Due date: the homework is due before class on Thursday.

For the submission: submit your solution in an R Markdown file and (just for insurance) submit the corresponding html file with it.

Economic Guide to Picking a College Major

  1. Download the RMarkdown file with these homework instructions to use as a template for your work. Make sure to replace “Your Name” in the YAML with your name.

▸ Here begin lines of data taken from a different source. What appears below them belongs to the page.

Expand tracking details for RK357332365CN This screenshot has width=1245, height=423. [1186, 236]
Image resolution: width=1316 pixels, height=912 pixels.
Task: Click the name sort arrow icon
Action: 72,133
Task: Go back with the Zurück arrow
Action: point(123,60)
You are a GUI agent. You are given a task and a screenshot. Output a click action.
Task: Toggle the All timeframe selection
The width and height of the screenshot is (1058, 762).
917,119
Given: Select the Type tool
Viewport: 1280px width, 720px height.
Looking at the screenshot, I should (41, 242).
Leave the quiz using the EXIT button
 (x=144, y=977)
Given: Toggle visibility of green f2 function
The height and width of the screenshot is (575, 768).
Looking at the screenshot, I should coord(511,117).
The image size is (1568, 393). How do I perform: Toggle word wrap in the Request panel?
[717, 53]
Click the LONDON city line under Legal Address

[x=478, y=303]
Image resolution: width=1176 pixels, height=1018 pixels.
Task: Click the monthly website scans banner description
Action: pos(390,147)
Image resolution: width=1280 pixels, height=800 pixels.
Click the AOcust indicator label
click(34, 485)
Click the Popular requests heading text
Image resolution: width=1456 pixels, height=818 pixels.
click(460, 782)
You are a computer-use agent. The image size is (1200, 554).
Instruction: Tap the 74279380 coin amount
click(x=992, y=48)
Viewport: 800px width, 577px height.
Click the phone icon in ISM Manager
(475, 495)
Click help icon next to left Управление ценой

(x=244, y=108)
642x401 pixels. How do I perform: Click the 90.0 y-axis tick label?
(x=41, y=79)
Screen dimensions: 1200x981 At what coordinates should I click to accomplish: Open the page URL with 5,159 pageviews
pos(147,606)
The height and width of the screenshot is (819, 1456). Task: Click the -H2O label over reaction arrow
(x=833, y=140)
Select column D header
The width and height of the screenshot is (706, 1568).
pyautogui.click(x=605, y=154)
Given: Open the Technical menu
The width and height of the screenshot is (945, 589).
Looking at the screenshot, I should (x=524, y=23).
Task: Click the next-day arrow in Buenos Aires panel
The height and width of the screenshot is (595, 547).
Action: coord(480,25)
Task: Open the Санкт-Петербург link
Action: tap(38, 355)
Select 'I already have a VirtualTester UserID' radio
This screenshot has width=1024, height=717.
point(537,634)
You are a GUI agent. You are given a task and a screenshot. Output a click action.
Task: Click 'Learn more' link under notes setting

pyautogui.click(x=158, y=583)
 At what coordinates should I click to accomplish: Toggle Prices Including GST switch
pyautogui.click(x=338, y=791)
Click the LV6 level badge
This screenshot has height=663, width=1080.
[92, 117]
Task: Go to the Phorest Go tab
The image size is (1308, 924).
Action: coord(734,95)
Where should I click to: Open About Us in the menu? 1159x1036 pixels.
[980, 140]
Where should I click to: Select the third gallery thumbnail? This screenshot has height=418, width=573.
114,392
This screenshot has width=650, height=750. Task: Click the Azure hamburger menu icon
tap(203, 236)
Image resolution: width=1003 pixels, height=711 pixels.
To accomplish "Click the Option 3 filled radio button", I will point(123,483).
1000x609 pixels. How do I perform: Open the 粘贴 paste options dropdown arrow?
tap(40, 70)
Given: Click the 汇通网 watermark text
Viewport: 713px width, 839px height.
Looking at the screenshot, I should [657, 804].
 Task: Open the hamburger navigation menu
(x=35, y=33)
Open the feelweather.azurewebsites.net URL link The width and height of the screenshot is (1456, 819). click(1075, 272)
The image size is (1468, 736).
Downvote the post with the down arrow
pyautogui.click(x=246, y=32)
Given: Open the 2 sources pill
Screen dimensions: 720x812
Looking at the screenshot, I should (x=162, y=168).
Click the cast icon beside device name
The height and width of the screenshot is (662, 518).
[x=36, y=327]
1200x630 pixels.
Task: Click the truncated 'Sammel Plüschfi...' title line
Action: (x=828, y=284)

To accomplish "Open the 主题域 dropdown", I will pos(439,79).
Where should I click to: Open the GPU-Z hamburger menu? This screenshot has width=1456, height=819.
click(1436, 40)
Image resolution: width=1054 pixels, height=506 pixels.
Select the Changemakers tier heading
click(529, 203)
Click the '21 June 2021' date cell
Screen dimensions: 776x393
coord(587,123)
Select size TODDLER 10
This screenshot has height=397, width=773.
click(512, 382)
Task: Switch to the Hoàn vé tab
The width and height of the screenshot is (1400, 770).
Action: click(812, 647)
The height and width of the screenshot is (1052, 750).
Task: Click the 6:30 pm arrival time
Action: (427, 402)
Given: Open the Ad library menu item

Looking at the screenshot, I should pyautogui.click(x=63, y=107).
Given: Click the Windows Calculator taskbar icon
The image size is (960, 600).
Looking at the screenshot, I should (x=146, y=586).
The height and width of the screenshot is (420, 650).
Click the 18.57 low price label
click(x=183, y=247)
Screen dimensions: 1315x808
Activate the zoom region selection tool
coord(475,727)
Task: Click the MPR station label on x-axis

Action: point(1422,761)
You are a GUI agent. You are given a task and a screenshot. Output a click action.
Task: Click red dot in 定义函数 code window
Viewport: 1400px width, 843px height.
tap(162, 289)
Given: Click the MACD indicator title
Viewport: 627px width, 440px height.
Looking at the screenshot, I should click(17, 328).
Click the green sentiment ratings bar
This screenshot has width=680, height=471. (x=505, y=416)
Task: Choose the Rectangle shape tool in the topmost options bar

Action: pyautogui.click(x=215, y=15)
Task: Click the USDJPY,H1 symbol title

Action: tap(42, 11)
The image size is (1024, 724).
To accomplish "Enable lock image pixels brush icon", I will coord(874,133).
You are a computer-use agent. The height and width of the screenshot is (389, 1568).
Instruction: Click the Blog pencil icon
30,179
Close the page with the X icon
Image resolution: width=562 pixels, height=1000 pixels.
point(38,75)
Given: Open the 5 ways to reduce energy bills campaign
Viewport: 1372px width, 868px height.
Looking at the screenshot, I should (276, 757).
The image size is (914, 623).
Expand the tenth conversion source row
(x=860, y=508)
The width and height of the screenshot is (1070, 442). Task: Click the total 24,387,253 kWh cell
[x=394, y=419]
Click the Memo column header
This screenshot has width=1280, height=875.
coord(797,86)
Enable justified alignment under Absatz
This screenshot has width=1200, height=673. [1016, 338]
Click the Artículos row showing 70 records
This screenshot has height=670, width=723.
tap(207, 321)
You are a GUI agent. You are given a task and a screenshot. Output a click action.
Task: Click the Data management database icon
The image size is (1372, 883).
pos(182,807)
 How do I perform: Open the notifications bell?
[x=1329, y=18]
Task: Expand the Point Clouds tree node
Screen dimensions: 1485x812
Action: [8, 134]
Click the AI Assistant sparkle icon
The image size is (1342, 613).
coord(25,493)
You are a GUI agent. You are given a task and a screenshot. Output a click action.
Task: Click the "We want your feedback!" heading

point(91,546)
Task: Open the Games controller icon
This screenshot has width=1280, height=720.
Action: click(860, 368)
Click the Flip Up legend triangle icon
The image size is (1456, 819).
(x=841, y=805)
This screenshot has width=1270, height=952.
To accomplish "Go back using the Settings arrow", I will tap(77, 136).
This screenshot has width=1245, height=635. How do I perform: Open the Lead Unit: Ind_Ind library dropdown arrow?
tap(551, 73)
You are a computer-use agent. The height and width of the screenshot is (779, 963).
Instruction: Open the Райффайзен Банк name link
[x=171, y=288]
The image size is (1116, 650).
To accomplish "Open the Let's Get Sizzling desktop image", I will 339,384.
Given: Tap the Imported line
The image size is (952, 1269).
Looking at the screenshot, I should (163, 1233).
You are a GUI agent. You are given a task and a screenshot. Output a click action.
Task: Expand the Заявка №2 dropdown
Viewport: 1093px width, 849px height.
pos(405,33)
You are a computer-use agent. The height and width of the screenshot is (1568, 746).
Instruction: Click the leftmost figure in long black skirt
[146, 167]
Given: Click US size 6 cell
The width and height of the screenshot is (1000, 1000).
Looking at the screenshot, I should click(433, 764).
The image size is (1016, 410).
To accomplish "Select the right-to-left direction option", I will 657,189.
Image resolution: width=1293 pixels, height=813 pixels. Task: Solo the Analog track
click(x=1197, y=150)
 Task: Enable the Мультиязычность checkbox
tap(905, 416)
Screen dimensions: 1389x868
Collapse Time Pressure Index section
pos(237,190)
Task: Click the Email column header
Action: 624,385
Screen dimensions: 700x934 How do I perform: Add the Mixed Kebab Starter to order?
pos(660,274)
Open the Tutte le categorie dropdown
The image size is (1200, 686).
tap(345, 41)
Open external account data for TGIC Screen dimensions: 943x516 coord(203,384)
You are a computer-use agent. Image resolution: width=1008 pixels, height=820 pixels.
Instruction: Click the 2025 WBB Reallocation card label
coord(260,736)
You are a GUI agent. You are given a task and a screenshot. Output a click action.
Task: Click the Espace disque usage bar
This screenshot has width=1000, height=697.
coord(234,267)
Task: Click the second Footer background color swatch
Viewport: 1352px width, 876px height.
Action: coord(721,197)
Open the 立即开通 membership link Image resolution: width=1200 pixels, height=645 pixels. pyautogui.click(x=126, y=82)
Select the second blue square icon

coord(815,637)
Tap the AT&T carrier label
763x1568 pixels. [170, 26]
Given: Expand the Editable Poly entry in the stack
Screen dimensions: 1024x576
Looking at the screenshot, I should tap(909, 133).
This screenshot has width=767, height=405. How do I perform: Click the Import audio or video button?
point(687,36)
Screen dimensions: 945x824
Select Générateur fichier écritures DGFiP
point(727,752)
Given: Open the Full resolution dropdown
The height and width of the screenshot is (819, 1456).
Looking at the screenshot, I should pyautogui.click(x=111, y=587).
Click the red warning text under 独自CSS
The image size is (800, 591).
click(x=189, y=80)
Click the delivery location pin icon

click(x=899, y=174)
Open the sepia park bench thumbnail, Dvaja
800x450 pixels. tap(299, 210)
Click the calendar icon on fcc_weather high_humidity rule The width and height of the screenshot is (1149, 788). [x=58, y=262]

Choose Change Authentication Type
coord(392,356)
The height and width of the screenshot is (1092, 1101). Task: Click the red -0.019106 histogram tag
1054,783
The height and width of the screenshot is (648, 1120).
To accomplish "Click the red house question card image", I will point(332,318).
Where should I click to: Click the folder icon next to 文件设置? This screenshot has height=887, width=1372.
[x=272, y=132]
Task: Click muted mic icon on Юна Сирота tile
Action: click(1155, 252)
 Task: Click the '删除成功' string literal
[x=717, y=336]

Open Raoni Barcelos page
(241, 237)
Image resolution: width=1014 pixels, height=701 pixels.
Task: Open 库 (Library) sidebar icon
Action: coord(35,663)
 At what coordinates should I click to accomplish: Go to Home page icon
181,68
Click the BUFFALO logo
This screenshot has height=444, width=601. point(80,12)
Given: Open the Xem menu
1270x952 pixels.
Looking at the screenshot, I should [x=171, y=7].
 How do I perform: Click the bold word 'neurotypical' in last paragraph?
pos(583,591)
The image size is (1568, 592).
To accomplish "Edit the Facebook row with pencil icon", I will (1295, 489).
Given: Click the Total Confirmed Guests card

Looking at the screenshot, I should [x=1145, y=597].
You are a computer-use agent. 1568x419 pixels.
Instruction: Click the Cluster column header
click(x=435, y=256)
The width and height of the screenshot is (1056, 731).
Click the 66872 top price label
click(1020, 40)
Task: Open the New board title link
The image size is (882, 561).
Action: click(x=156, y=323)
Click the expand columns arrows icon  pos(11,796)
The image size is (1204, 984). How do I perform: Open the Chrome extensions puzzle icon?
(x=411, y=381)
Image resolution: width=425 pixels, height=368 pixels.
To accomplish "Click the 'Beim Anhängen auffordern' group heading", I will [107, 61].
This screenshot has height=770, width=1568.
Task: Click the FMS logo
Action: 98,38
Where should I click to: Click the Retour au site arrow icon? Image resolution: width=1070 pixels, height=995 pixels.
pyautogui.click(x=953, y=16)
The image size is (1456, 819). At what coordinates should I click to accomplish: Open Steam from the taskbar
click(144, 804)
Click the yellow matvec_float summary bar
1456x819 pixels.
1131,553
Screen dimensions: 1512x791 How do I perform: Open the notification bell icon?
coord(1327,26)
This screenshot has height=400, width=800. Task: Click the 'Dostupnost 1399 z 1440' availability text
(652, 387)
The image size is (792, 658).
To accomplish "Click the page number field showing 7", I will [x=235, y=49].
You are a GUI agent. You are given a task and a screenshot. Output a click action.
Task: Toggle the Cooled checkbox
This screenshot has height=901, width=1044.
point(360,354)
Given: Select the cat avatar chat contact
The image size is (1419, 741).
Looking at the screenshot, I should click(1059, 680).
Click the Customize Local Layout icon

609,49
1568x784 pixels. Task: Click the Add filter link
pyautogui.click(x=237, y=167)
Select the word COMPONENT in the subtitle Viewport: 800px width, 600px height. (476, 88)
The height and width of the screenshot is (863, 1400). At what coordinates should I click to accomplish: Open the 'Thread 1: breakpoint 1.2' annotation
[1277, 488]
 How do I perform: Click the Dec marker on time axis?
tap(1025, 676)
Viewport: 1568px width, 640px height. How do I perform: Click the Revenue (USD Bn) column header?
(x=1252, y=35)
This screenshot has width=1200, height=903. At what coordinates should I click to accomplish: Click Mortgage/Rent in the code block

  2. Using the command below, read in the data set into your R session.

recent_grads <- read.csv("https://raw.githubusercontent.com/Stat480-at-ISU/materials-2020/master/02_r-intro/data/recent_grads.csv")
  1. Create a new variable, share_women, in the dataset that is women as share of total; i.e. the number of women divided by the total number of men and women.
recent_grads$share_women <- recent_grads$Women / (recent_grads$Women + recent_grads$Men)
  1. Create a subset of the data containing only the rows where the Major_category is STEM.
recent_grads_subset <- recent_grads[recent_grads$Major_category == "STEM", ]
  1. For your subset, compute the average of share_women and its standard deviation. Also compute the mean median earnings (Median) and its standard deviation. Comment on the results. (You might have to deal with missing values appropriately).
mean(recent_grads_subset$share_women, na.rm = TRUE)
## [1] 0.4756239
sd(recent_grads_subset$share_women, na.rm = TRUE)
## [1] 0.236922
mean(recent_grads_subset$Median)
## [1] 43086.54
sd(recent_grads_subset$Median)
## [1] 12765.18

For the STEM majors, the average percentage of women is approximately 47.5% and the standard deviation is approximately 23.7%. Again for the STEM majors, the average median income is approximately $43,000 and the standard deviation is approximately $12,800.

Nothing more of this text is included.